A pair of shivering Floridians took this photo for me. Where is my left arm...?!
And the view from the bridge is gorgeous, though it betrays recent flooding in the area from Tropical Storm Irene:
When I explained to a local woman my interest in covered bridges, she let me know that there were two others in town! I couldn't find one of them, which was badly damaged in Hurricane Irene, but I happened across this one, which is, sadly, shut down because of aforementioned flooding & damage from flying debris. Still, this bridge fared better than so many of New England's historic covered bridges, which were washed away in Hurricane Irene. (For example, this video broke my heart.)
Seeing my Facebook posts, a friend suggested I head to her hometown to check out the longest wooden bridge in the U.S. (perhaps second only to New York's Old Blenheim Bridge, wiped away during August's storm). It was about half an hour out of my way, but what's half an hour when you've got all day free? I decided to go for it.
Along the way, I: stopped at a garage surely hosted by a woman storing bodies in her freezer; tried (to no avail) to visit a bakery located in an old firehouse; and wandered through a very, very old graveyard.

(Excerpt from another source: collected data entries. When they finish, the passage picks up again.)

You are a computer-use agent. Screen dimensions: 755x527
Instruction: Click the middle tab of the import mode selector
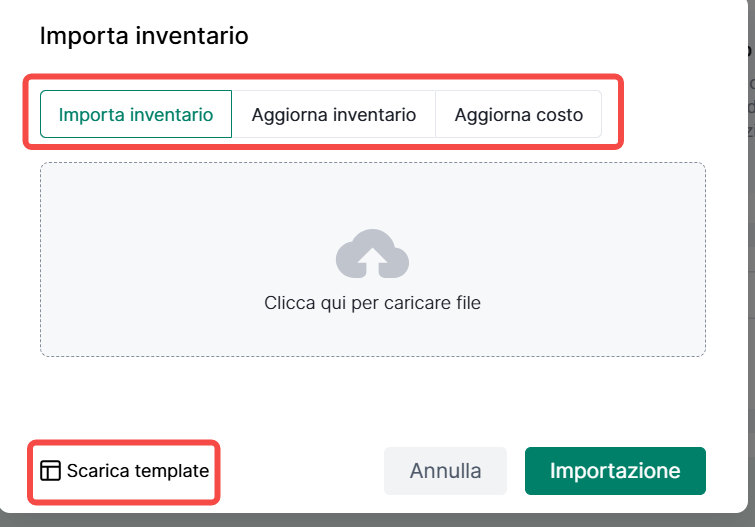333,114
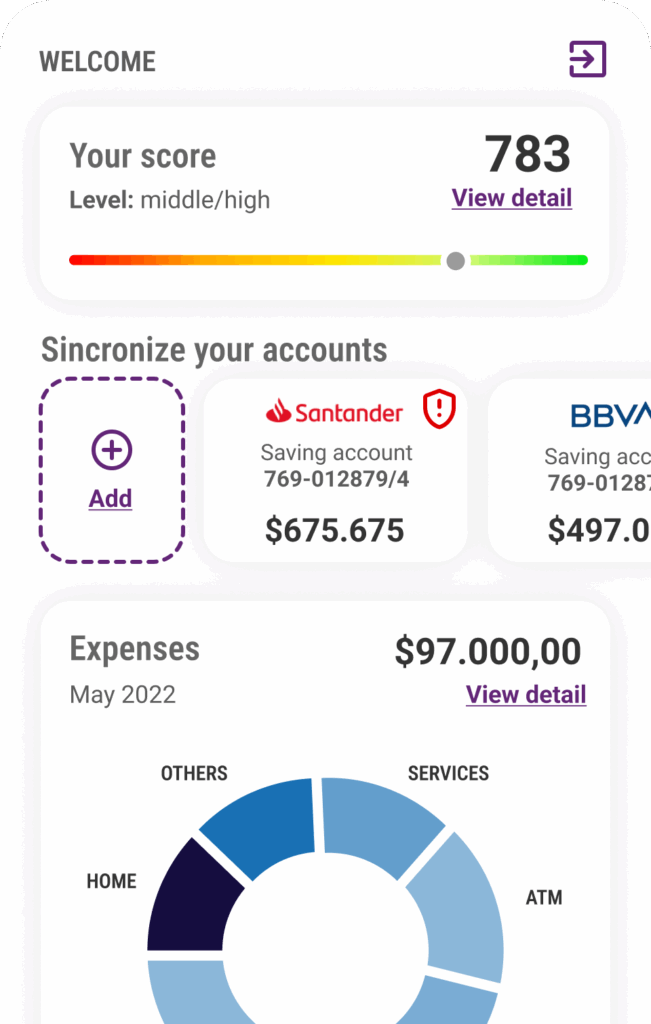This screenshot has height=1024, width=651.
Task: Click the Santander logo
Action: (335, 411)
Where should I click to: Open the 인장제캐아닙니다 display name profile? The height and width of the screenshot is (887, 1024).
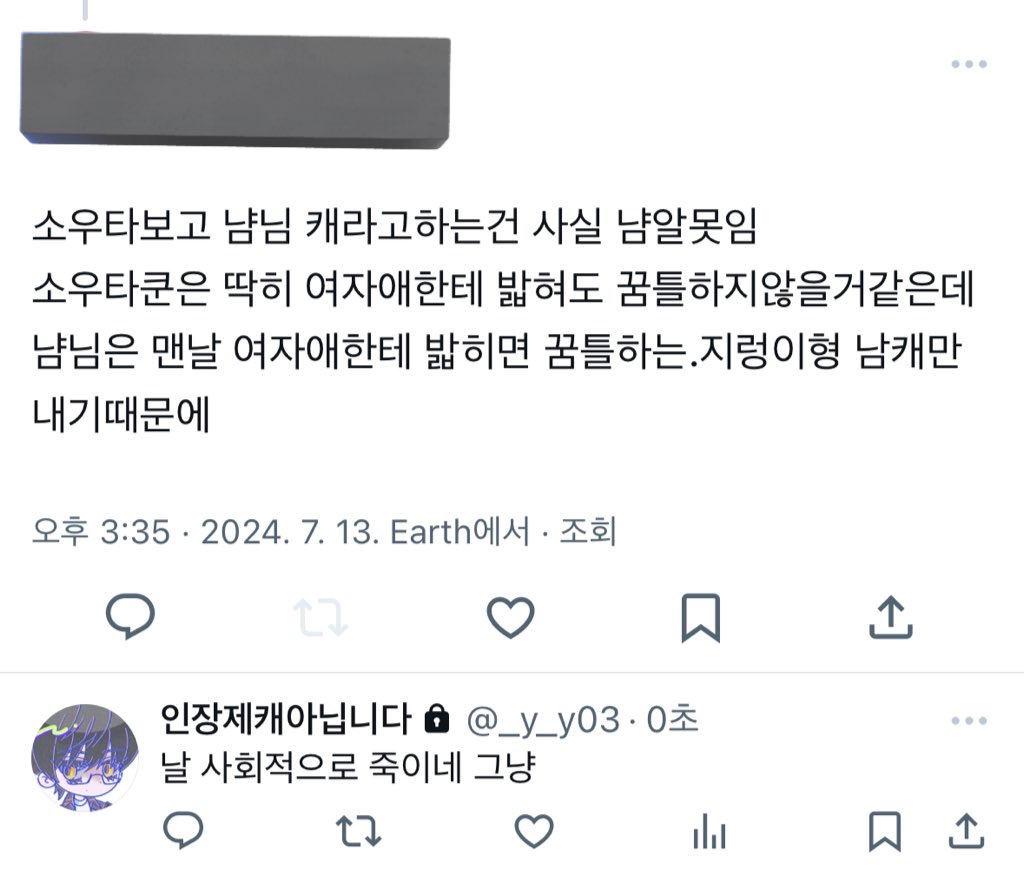pos(285,719)
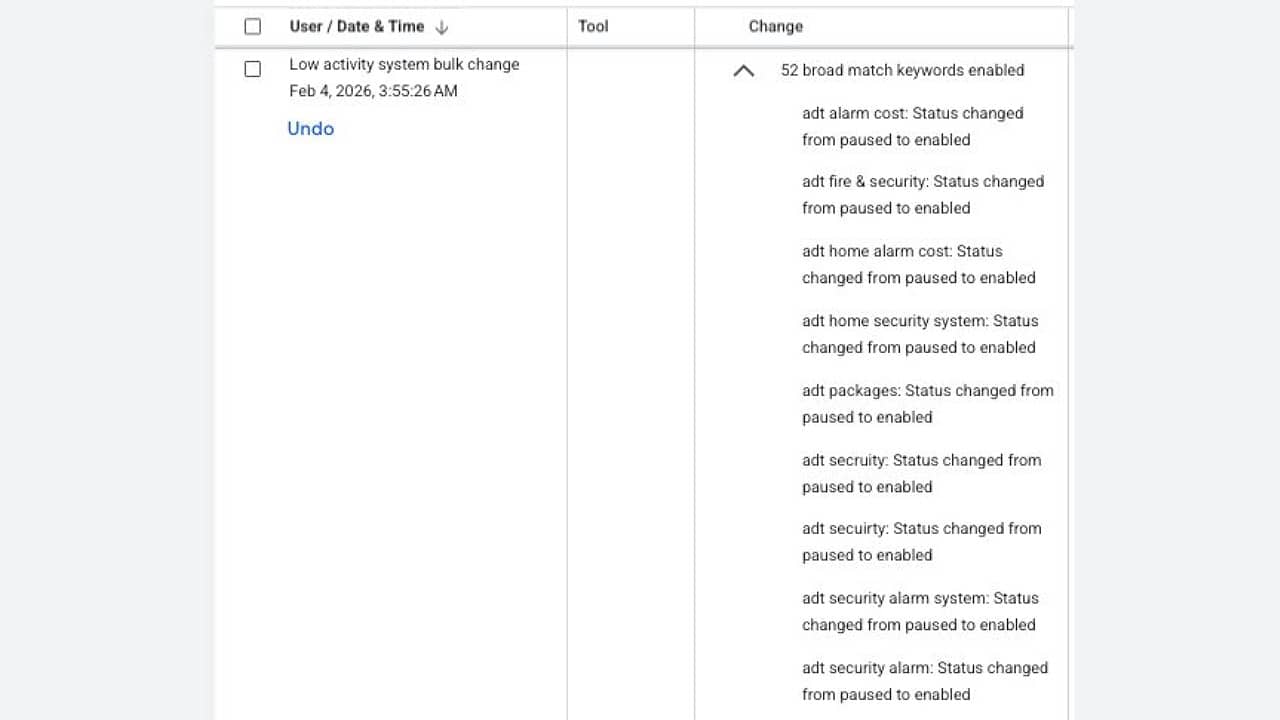Select the misspelled 'adt secuirty' change entry
The height and width of the screenshot is (720, 1280).
[921, 542]
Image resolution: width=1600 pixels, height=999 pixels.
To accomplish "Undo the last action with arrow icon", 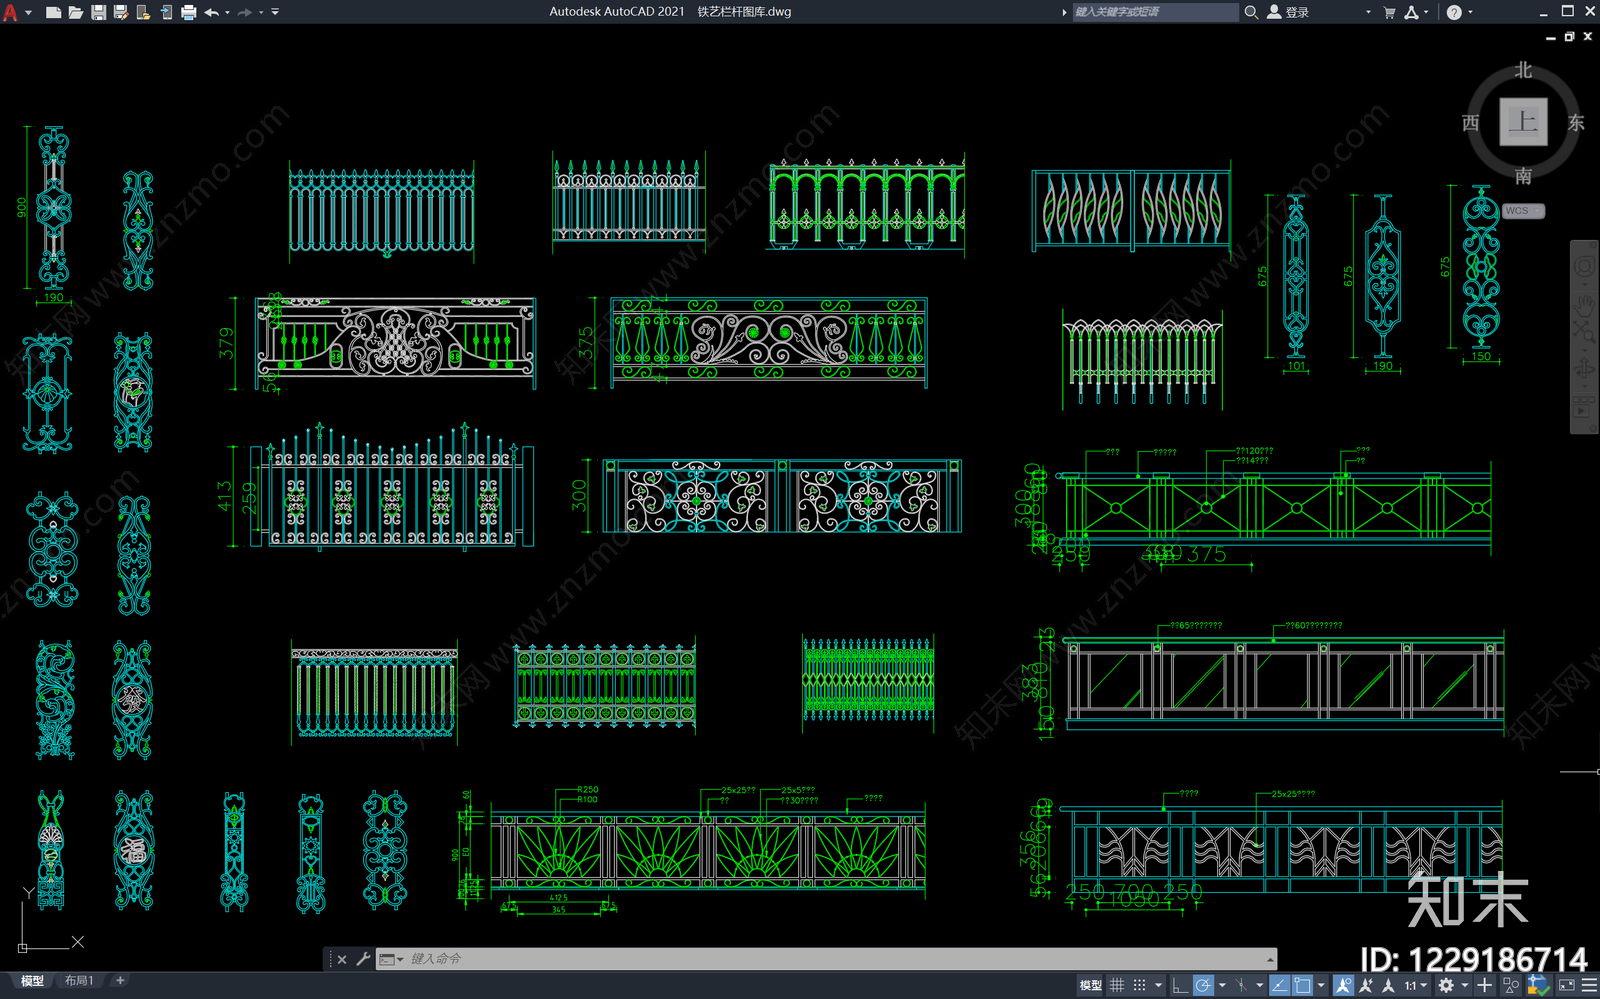I will coord(211,12).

Finally, I stumbled across the Cornish-Windsor Covered Bridge when I literally, you know, went across it. It spans the Connecticut River between Windsor, VT, & Cornish, NH, & I spent the duration of my 15-second drive confident that mine was going to be the car that sent the old bridge crashing into the Connecticut. Let's be honest: Covered bridges are a little creepy.
This view is from the New Hampshire side, which is much better than the Vermont side, if I may say so myself. The Vermont side just looks like... a bridge. Here it is again, with Vermont's Mount Ascutney in the background. Don't you love the fine warning? Walk your damn horses, people!
I'm cranky to learn tonight that there are three other covered bridges in Cornish, just down the road from where I was. I wish I'd researched this beforehand! I could've scored half a dozen covered bridge sightings in one morning! And yes, I know I might be crazy, but I think I'm just become a covered bridge enthusiast. Anyone else? Bueller?
And now, in case you couldn't already tell, another requisite New-England-is-beautiful photo:
And finally, a question. Why on earth does the gas station I stopped at in Vermont carry this much bacon?!?!